Synaptec Launches Light-Speed Cable Fault Response Tool

Synaptec has launched Refase, a new distributed sensor system said to significantly reduce outage and repair costs caused by subsea power cable faults by providing an automated response.

According to Synaptec, Refase reaches 100km out to sea and collates electrical performance measurements from up to 50 different locations at the speed of light and completely passively by sending and reflecting light along one of the optical fibers available inside subsea power cables.

The practical benefit is that faults can be recognized and responded to in any cable connecting any number of turbines since the technology has the ability to distinguish which cable section failed and is small enough to fit, the company said.

The reason why this is important for the renewables industry is speed as Refase recognizes faults in a specific cable and permits unaffected cables and turbines to return to production within milliseconds, much faster than humans or circuit breakers, which results in significantly reduced O&M response times, repair costs, asset damage and income loss, according to Synaptec.

The company said its objective with Refase is to reduce operating cost by eliminating human response costs, including the cost of engineers, crew transfer vessels, and often days of waiting for a weather window to reach the offshore substation to undertake manual fault location.
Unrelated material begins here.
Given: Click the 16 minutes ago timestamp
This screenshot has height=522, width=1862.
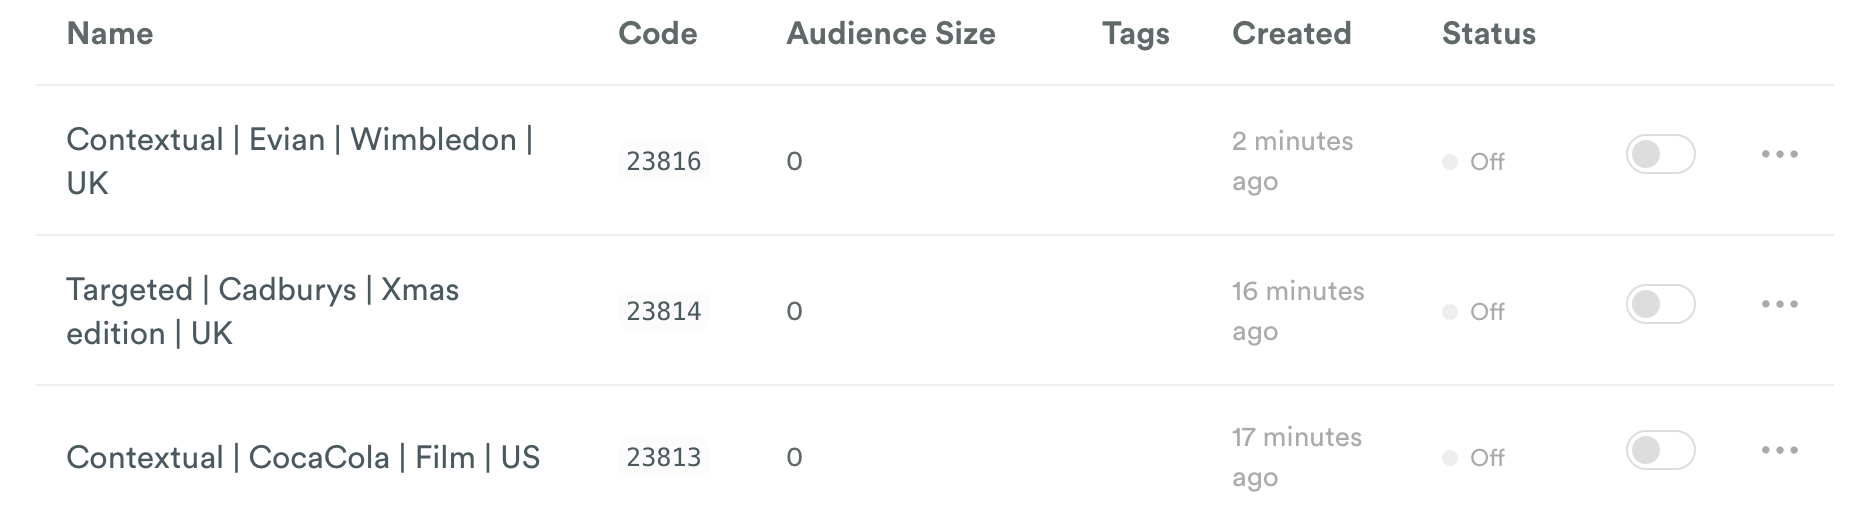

In addition, Synaptec wants to minimize the loss of income, returning healthy cables and turbines to generation in milliseconds instead of days, as well as to avoid the damage from repeat exposure to faults caused by manual fault location.

“Until now, no-one has been able to use optical fiber for real-time monitoring and control of offshore wind power assets, which by their nature are remote and inaccessible. Optical fiber is the gold standard for long range applications like this so using something you already paid for to remote detect faults and automate the response offers significant capex and operating cost savings for operators,” Philip Orr, Managing Director of Synaptec, said.

“We call it our ‘free-from’ approach; we are free from live copper wiring, big housings, power supplies, the requirement for GPS satellite access or data networks, and it even reduces the need for human intervention; it is completely unique.”

Refase, or Remote Fault Sensing, was developed with partial funding from SSE and ScottishPower. Its core technology was the product of research and development carried out by the company founders at the University of Strathclyde’s Institute of Energy and Environment.